CW: I think it has affected me, because in interviewing people I came to the conclusion that people are drawn to faith through both need and reason, and it’s not always easy to tell which is which. I think life is pretty messy, pretty complicated, and I know people would like something neat and precise, here’s the reason, here’s the need, but when you look at the stories of how people actually come to faith, what you find is that God draws people to himself through both need and reason. Sometimes it’s more need than reason, sometimes it’s more reason than need, but both are always affected, both are always part of the way in which we come to faith, just as both need and reason are part of what draws us to friends. It’s not just need, it’s not just reason, it’s sort of reason and need together, say, this is someone I like, this is someone I want to be friends with, and it’s the same way I think for God, the best way to come to faith in God, the best way to maintain our faith in God is through both need and reason.
BA: Well, thank you so much Cliff. Are there any other resources that you would want to point our listeners to before we depart?

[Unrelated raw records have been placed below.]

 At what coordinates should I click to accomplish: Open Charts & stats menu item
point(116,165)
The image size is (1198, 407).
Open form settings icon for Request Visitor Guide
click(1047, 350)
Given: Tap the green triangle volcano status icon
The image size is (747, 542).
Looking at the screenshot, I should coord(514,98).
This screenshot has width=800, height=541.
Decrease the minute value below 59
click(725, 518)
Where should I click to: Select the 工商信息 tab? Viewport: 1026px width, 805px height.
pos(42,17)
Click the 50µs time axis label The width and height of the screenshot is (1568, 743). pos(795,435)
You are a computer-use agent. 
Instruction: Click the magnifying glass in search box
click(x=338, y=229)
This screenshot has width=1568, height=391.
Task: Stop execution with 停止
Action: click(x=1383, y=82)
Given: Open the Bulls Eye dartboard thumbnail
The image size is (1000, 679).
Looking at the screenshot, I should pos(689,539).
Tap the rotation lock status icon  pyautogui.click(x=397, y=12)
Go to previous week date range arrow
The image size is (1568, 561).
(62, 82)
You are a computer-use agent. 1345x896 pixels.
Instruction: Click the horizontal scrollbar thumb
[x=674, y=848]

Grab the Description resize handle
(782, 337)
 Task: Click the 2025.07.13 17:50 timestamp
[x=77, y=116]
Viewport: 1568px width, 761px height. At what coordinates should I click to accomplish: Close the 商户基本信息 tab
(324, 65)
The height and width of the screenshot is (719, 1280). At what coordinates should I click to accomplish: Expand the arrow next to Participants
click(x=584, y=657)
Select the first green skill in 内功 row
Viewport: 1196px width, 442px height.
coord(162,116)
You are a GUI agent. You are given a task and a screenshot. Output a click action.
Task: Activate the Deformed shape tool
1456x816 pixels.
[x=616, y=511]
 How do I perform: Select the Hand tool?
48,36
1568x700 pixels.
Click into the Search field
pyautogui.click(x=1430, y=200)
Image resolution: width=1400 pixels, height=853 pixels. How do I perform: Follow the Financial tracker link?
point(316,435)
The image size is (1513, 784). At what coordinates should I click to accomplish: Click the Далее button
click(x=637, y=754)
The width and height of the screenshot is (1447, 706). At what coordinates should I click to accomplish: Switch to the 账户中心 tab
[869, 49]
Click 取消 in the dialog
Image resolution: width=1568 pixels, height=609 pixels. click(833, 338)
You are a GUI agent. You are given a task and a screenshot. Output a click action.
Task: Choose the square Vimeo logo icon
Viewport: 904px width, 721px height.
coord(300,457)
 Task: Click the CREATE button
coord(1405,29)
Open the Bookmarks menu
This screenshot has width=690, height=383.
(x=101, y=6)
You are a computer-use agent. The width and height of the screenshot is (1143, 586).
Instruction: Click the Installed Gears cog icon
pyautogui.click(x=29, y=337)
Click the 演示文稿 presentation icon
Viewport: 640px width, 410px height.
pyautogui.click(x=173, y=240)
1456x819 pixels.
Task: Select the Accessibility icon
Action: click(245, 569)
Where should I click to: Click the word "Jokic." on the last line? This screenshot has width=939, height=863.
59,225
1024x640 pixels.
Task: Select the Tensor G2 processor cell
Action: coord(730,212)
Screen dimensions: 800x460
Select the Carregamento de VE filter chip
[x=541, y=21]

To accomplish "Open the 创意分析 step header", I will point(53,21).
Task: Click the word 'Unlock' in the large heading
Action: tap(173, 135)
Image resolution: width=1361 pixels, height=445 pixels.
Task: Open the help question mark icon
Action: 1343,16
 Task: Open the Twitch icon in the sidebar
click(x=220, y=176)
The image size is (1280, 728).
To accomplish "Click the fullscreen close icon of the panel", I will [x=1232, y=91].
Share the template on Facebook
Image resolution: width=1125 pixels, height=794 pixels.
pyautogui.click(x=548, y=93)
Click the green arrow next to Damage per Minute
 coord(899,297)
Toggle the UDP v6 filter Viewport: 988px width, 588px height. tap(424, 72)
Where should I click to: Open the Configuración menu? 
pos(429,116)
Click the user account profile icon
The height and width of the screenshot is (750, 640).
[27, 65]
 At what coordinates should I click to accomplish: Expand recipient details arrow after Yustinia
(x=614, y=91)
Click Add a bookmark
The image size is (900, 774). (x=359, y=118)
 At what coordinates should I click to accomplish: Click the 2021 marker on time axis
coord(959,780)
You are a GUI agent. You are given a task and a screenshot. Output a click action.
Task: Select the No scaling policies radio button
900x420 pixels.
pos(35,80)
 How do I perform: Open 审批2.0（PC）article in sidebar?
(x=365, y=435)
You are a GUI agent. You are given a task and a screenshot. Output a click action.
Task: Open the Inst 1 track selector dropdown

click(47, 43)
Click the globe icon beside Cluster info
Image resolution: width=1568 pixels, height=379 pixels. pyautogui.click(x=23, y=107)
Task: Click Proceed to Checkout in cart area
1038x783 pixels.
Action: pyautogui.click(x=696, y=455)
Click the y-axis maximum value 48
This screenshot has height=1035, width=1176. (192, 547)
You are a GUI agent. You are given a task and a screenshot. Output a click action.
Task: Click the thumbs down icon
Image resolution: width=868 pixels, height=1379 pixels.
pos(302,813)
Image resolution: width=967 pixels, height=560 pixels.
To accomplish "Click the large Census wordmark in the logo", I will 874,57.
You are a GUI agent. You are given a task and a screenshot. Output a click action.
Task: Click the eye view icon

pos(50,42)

CW: There are a number of good books yes, I’d like to mention. One of the first ones that comes to mind is Pascal’s Pensees. It strikes me that that book is a combination of traditional evidential apologetics, but I also find this appeal to need in there, the existential argument. And Thomas Morris, the philosopher, has a book called, Making Sense of it All: Pascal and the Meaning of Life, published by Eerdmans Publishing Company a number of years ago, and he had a marvelous way of describing our need. He does it via unpacking Pascal, but he’s a really good writer. And in connection with emotions, we haven’t talked too much about faith as consisting of emotion, but Matthew Elliot had a book called Faithful Feelings: Rethinking Emotion in the New Testament, where he goes through a number of New Testament and Old Testament passages and claims that emotion and feelings, as he calls them, play a more prominent role in scripture than we might initially think. A philosophical book called Reason in the Heart: A Prolegomenon to a Critique of Passional Reason by William Wainwright deals with these issues with Jonathan Edwards, William James, John Henry Newman, in a more sophisticated way, that’s published by Cornell University Press. And if you want a really long book on emotions from a philosophical standpoint, Martha Nussbaum’s book, Upheavals of Thought: The Intelligence of Emotions deals with history and nature of emotions, she’s got a wonderful chapter there on nature and compassion, how a description of compassion is objects, the nature of compassion as an emotion. And, I’d also like to recommend lastly, the works of Robert Roberts, a Christian philosopher who teaches at Baylor University has written a number of good books on emotions from a philosophical standpoint, but also a book on spiritual emotions, Christian emotions, and connecting the virtues to emotions.
BA: Well, I think that’s a great list of resources for people to continue their studies, and again, I want to point them to your book, Existential Reasons for Belief in God. Cliff, thanks so much for taking the time to do the interview.
CW: You’re welcome, and thank you for your interest and it’s been a pleasure talking to you.